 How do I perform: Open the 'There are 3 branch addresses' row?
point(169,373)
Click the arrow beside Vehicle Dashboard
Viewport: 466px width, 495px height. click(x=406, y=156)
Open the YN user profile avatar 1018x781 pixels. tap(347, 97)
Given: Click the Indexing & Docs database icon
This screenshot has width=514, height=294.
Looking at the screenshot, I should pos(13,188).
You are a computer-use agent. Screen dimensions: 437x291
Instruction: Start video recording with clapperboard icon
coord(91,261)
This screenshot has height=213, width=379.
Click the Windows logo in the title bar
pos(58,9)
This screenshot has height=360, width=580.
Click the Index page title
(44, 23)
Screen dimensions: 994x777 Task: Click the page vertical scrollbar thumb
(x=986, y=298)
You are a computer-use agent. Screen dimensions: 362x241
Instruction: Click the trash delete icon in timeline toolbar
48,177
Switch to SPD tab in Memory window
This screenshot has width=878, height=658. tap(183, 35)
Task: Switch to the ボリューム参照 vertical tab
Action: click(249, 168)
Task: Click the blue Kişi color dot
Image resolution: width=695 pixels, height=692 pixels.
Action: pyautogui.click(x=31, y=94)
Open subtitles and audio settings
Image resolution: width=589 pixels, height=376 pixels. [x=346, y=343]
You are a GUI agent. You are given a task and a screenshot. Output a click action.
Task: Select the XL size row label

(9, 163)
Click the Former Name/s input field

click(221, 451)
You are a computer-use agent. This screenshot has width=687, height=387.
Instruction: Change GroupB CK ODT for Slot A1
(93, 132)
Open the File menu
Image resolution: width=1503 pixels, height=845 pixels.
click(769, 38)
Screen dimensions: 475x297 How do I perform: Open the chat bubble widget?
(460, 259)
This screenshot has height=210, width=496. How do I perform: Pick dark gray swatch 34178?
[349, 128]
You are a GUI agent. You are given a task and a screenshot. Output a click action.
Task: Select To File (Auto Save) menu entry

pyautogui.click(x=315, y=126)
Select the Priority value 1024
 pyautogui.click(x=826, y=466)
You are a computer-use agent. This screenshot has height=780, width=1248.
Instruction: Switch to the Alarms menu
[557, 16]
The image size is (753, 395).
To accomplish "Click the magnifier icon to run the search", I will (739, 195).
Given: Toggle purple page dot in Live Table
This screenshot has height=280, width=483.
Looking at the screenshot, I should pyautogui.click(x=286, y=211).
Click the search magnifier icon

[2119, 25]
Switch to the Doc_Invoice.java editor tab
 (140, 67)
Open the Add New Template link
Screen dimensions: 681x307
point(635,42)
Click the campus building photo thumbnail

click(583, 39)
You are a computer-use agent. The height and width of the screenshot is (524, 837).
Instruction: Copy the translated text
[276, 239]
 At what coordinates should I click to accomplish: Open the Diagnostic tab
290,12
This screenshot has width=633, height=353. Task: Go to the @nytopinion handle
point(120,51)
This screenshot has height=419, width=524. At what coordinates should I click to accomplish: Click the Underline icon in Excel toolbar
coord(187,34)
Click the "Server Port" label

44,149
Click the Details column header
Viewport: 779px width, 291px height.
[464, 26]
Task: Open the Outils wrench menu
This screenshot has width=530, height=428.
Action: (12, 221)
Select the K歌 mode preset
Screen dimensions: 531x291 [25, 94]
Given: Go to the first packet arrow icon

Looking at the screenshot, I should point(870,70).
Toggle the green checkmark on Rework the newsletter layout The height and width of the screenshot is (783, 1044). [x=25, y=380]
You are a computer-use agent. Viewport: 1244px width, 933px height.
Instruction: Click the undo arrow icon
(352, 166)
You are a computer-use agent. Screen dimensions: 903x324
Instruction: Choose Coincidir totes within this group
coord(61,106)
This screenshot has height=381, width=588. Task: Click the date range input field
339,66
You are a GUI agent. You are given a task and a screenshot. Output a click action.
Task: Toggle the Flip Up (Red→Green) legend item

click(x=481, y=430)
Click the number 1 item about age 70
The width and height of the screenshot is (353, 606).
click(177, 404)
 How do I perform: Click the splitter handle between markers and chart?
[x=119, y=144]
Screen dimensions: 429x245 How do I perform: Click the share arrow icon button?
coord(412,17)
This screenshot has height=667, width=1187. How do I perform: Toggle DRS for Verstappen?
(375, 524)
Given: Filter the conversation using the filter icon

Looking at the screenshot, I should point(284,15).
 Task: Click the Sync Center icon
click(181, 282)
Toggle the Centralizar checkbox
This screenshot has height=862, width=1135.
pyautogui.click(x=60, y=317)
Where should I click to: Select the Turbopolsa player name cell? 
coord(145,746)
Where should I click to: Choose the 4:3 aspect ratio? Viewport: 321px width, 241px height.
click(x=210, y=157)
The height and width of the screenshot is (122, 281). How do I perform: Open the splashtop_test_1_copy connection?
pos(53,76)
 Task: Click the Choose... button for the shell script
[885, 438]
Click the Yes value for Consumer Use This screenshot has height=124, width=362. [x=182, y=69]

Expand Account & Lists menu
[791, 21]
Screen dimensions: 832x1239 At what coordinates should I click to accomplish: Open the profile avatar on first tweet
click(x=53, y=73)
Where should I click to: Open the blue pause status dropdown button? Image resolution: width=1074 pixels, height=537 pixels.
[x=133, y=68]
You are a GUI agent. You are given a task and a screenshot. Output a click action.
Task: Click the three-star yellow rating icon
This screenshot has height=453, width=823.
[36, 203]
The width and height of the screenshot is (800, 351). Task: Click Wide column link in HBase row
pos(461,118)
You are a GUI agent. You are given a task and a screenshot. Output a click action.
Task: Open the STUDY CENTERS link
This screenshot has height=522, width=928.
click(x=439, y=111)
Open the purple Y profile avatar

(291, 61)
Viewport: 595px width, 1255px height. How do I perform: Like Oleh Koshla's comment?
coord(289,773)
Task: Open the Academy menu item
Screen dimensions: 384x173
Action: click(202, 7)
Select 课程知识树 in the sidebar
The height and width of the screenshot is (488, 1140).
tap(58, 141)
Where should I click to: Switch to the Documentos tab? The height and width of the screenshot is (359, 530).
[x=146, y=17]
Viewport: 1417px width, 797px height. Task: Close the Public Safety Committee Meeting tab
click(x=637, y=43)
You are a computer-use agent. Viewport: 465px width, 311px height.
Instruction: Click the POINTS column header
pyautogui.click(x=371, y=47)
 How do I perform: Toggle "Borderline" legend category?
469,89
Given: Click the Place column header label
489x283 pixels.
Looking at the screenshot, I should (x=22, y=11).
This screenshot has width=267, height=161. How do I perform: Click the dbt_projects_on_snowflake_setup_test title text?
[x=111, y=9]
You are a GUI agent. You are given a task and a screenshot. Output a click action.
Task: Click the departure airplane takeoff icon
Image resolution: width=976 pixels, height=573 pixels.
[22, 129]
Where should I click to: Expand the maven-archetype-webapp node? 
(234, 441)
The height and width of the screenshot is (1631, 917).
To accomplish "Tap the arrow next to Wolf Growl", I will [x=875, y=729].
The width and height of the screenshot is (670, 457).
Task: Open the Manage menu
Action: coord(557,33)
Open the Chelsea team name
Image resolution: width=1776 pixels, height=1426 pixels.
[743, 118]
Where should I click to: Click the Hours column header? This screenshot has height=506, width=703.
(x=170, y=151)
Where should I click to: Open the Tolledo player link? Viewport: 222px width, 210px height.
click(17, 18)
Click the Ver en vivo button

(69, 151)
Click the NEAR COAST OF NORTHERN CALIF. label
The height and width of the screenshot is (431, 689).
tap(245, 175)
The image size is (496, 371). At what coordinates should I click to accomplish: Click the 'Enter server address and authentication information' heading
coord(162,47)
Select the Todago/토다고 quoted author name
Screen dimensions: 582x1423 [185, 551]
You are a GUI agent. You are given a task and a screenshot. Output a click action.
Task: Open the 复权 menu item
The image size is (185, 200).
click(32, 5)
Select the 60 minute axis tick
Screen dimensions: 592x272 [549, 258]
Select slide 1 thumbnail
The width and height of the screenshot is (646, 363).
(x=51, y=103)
+-------+
Stated goal
Duplicate the material from the line that contains "Click the Ver en vivo button" through the line that contains "click(32, 5)", with both of those lines included.

Result of the exercise
Click the Ver en vivo button

(69, 151)
Click the NEAR COAST OF NORTHERN CALIF. label
The height and width of the screenshot is (431, 689).
tap(245, 175)
The image size is (496, 371). At what coordinates should I click to accomplish: Click the 'Enter server address and authentication information' heading
coord(162,47)
Select the Todago/토다고 quoted author name
Screen dimensions: 582x1423 [185, 551]
You are a GUI agent. You are given a task and a screenshot. Output a click action.
Task: Open the 复权 menu item
The image size is (185, 200).
click(32, 5)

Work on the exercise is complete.